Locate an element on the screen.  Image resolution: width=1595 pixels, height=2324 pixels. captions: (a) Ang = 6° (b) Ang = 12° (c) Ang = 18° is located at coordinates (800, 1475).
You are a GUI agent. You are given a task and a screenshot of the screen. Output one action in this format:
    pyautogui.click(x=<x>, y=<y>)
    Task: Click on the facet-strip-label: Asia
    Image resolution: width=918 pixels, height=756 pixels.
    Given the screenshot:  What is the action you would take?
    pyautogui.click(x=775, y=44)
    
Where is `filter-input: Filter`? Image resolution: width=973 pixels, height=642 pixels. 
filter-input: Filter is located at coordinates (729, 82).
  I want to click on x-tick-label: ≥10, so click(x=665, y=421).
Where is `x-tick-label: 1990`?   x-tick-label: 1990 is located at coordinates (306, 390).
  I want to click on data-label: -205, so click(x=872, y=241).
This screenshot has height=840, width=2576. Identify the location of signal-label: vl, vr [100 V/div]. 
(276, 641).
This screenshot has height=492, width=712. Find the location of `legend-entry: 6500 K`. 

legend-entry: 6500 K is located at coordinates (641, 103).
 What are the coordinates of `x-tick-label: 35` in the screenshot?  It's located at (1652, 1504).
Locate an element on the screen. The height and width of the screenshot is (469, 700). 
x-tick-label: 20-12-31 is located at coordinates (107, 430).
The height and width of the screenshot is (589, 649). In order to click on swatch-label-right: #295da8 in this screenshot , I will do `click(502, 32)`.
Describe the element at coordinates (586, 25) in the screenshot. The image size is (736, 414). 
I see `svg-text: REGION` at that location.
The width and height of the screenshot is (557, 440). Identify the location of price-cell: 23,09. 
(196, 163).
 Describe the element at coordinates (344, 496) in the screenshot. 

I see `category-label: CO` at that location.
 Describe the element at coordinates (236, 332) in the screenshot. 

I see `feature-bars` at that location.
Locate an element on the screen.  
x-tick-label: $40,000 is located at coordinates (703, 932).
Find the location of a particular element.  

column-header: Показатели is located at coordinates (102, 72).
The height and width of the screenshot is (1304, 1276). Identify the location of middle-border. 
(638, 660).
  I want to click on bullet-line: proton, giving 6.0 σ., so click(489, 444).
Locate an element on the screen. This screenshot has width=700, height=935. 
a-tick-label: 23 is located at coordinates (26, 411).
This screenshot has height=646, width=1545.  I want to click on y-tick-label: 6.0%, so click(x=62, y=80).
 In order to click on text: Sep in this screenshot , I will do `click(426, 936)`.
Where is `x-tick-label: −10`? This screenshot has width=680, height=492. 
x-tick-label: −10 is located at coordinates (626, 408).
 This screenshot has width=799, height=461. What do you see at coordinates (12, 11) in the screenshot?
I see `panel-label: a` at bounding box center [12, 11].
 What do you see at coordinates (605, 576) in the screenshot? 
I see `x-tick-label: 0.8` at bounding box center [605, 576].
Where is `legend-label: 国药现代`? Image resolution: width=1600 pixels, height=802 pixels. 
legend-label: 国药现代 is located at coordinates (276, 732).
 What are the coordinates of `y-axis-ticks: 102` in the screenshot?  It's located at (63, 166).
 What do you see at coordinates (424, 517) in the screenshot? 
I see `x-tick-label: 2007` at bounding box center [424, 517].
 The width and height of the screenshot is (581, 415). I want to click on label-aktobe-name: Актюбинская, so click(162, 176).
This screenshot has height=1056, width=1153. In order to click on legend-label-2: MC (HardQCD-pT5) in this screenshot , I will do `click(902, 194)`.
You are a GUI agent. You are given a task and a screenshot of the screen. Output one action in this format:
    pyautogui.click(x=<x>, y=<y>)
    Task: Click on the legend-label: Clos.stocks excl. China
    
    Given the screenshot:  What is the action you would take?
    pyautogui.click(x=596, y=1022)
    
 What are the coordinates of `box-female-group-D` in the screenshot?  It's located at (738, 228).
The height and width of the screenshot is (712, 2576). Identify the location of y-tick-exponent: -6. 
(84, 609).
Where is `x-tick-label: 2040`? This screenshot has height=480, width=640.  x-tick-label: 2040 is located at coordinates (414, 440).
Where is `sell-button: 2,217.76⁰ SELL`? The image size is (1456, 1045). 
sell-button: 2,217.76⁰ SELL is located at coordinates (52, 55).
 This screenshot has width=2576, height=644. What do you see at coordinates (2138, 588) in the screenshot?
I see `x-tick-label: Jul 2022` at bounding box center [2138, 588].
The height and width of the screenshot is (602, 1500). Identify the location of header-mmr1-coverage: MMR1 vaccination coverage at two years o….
=-=-=
§ Work task: Reproduce, unchanged, the stretch of material from the line that contains "This screenshot has height=646, width=1545." through the line that contains "This screenshot has height=1056, width=1153.".

§ Output of the exercise:
This screenshot has height=646, width=1545.  I want to click on y-tick-label: 6.0%, so click(x=62, y=80).
 In order to click on text: Sep in this screenshot , I will do `click(426, 936)`.
Where is `x-tick-label: −10`? This screenshot has width=680, height=492. 
x-tick-label: −10 is located at coordinates (626, 408).
 This screenshot has width=799, height=461. What do you see at coordinates (12, 11) in the screenshot?
I see `panel-label: a` at bounding box center [12, 11].
 What do you see at coordinates (605, 576) in the screenshot? 
I see `x-tick-label: 0.8` at bounding box center [605, 576].
Where is `legend-label: 国药现代`? Image resolution: width=1600 pixels, height=802 pixels. 
legend-label: 国药现代 is located at coordinates (276, 732).
 What are the coordinates of `y-axis-ticks: 102` in the screenshot?  It's located at (63, 166).
 What do you see at coordinates (424, 517) in the screenshot? 
I see `x-tick-label: 2007` at bounding box center [424, 517].
 The width and height of the screenshot is (581, 415). I want to click on label-aktobe-name: Актюбинская, so click(162, 176).
This screenshot has height=1056, width=1153. In order to click on legend-label-2: MC (HardQCD-pT5) in this screenshot , I will do `click(902, 194)`.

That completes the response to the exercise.